In the pull request description, why could Dynamic Partition Pruning not work with Iceberg native scan?

--- PAGE EXTRACT ---

■ ■ ■ ■ ■ ■ ■

Which issue does this PR close?

Closes #.

Rationale for this change

This PR continues the work from #3295, addressing two problems with Iceberg native scan:

  1. Serialization overhead: All Iceberg FileScanTask data was serialized into the protobuf plan at planning time and distributed to every executor. For tables with many files, this creates significant overhead since every task receives the full plan containing all partitions' tasks.

  2. No DPP support: Dynamic Partition Pruning couldn't work because partition data was serialized at planning time, before DPP subqueries execute. Now that we'e deferring some parts of plan generation, that opens the door for DPP.

What changes are included in this PR?

Partition data distribution (solves plan bloat problem)

  • Planning now creates a placeholder IcebergScan with only metadata_location (for matching)

■ ■ ■ ■ ■ ■ ■

--- GIVEN DATA ---
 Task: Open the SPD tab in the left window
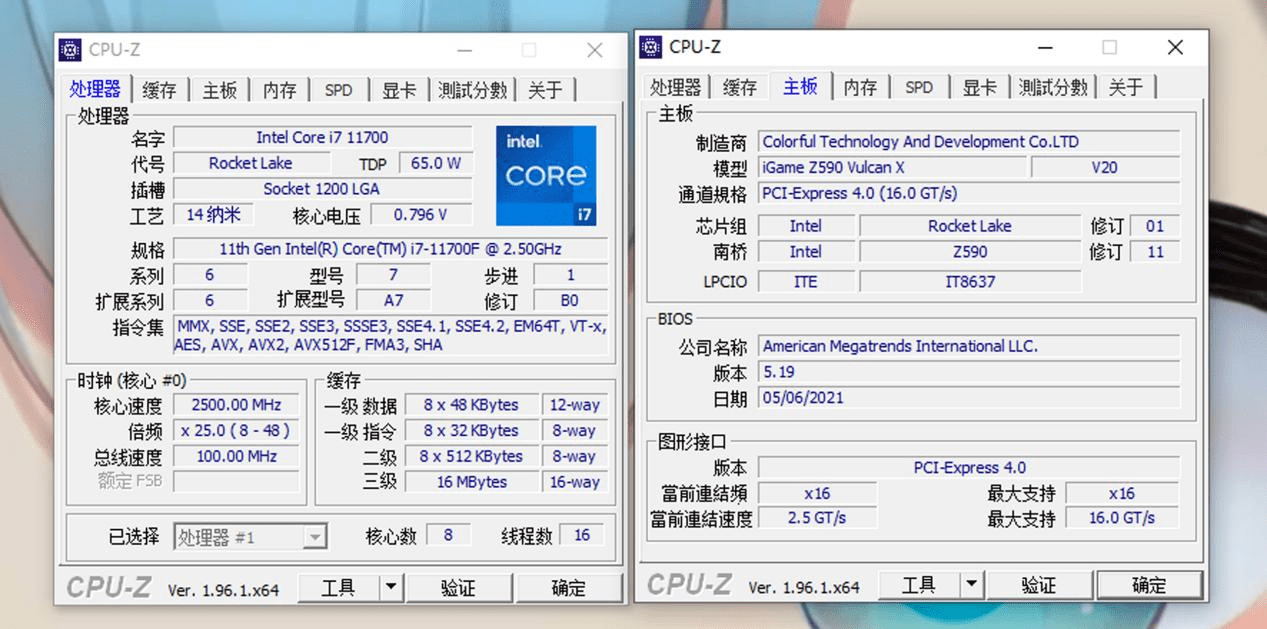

■ ■ ■ ■ ■ ■ ■

--- SOLUTION TO THIS TASK ---
Partition data was serialized at planning time, before DPP subqueries execute.